> Trecho do texto
»»

No Brasil, o feijão aumentou 207,42% entre março de 2007 e fevereiro de 2008. Os números foram medidos pelo Dieese, que aponta o alimento como o grande responsável pela alta do custo de vida. A batata subiu 51,83%, o leite, 25,18%, a carne bovina, 21,63% e o leite em pó, 46,99%. São itens cujo aumento afeta diretamente o bolso e a mesa das famílias de todos os trabalhadores. Por sua vez, a Fundação Getúlio Vargas mediu um aumento de 15,65% no preço do óleo de soja apenas em janeiro e fevereiro deste ano. Em 2007, o óleo já tinha sofrido uma alta de 36%.
Em São Paulo, a cesta básica subiu 17,9%, fechando 2007 como a mais cara do país (R$ 223,94). Na seqüência, vem Porto Alegre (R$ 216,12), seguida pelo Rio de Janeiro (R$ 214,66) e Belo Horizonte (R$ 213,48).
Segundo um cálculo do Dieese, o trabalhador que ganha um salário mínimo precisou cumprir, em média, uma jornada de 102 horas e 16 minutos para comprar a cesta básica. O mesmo estudo aponta que só em São Paulo o trabalhador que recebe um mínimo teve de trabalhar quase 119 horas em março para poder comprar alimentos essenciais. De acordo com o estudo, a compra da cesta comprometeu 50,53% do rendimento destes trabalhadores.
AS CAUSAS DO AUMENTO DO PREÇO DOS ALIMENTOS NO MUNDO
Por que os preços dos alimentos sobem em todo mundo, inclusive no Brasil? O aumento de preços tem razões profundas e outras mais imediatas, mas é principalmente um reflexo do agronegócio e da globalização na produção agrária em todo o mundo. As grandes empresas do agronegócio controlam o campo, o que leva a conseqüências muito sérias: o agravamento da concentração das terras (com a expulsão dos camponeses do campo) e a regulação dos preços dos alimentos pelo mercado mundial (o que encarece os produtos). No fim das contas, existe a perda da soberania alimentar dos países, que deixam de produzir a comida necessária para a população, dirigindo a produção para a exportação.
A alta dos preços é resultado de três fatores:
1- Cerca de apenas 40 grandes empresas transnacionais com sede nos Estados Unidos e na Europa, que subordinando outras empresas medianas, controlam toda a produção e comércio agrícola do mundo. Essas empresas controlam tanto os insumos agrícolas, como sementes, agrotóxicos e fertilizantes, como o comércio da produção agrícola no mundo). No período de 2006 e 2007, todas essas empresas tiveram aumento em suas taxas de lucro líquido, uma média de 60% ao ano.
2- A especulação financeira está atacando a agropecuária! Como há uma crise do setor financeiro, investidores que não conseguem mais ganhar dinheiro com juros estão especulando com produtos minerais e agrícolas.
3- Os governos praticamente não têm mais nenhum controle dos estoques de alimentos. Quase tudo foi desarticulado pela onda neoliberal. Os governos controlam no máximo as estatísticas do volume de produtos agrícolas estocados, mas o seu controle é feito pelo capital privado.

««

> Listagem
»»

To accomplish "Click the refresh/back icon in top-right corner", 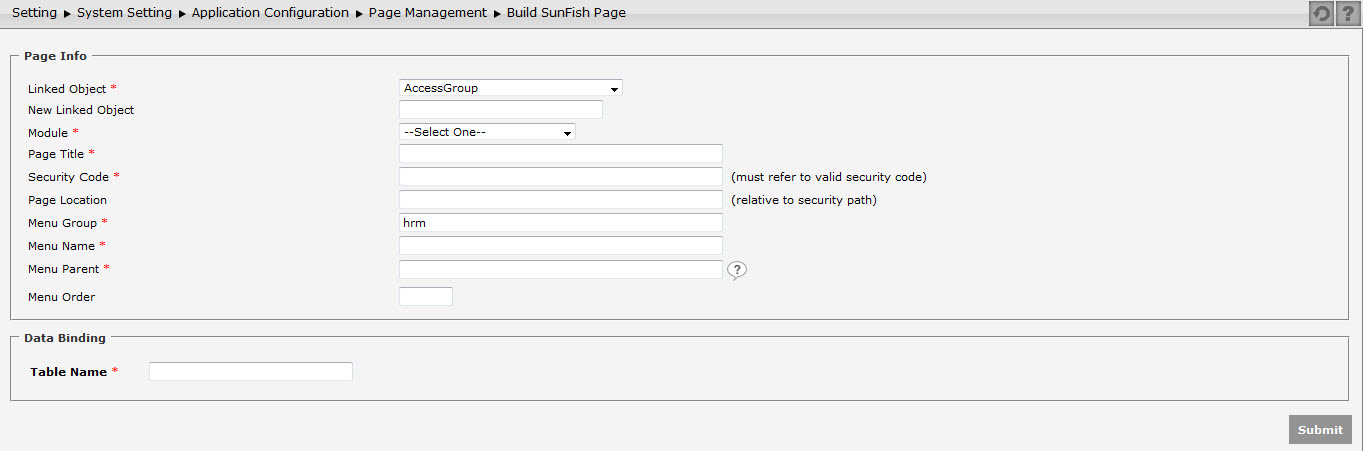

««
»»

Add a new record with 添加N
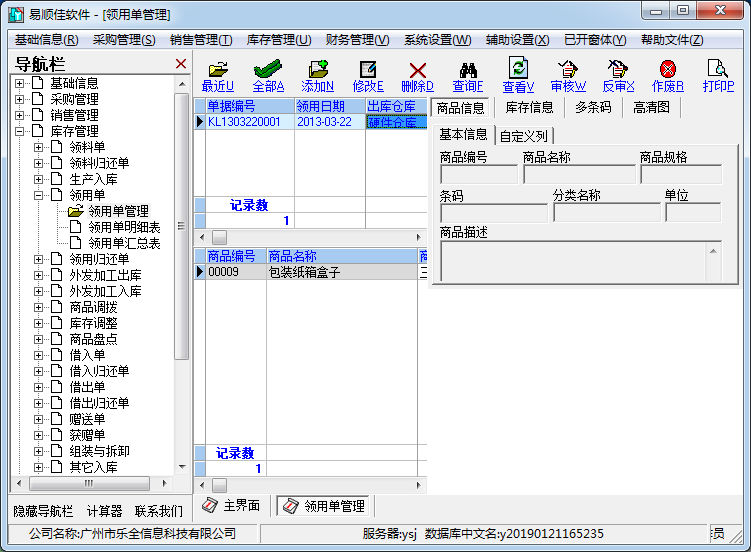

««
»»

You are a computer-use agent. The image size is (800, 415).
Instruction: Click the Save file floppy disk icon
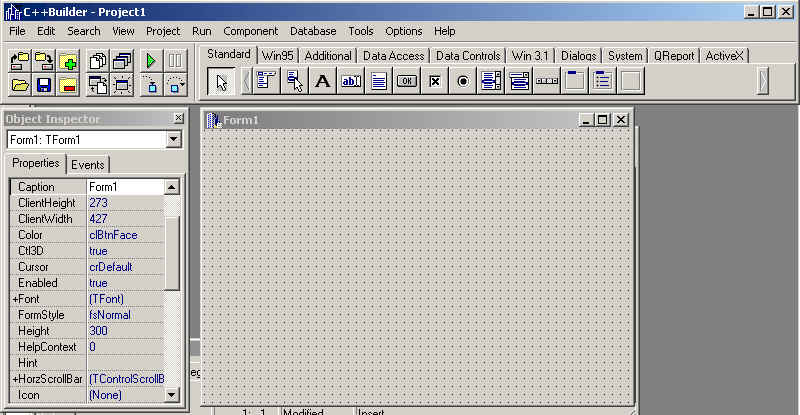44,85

««

> Enunciado da tarefa
Reproduza, sem nenhuma alteração, a parte do texto sobre a alta dos preços dos alimentos que vai de "No Brasil, o" até "alta de 36%.".

> Solução a seguir
No Brasil, o feijão aumentou 207,42% entre março de 2007 e fevereiro de 2008. Os números foram medidos pelo Dieese, que aponta o alimento como o grande responsável pela alta do custo de vida. A batata subiu 51,83%, o leite, 25,18%, a carne bovina, 21,63% e o leite em pó, 46,99%. São itens cujo aumento afeta diretamente o bolso e a mesa das famílias de todos os trabalhadores. Por sua vez, a Fundação Getúlio Vargas mediu um aumento de 15,65% no preço do óleo de soja apenas em janeiro e fevereiro deste ano. Em 2007, o óleo já tinha sofrido uma alta de 36%.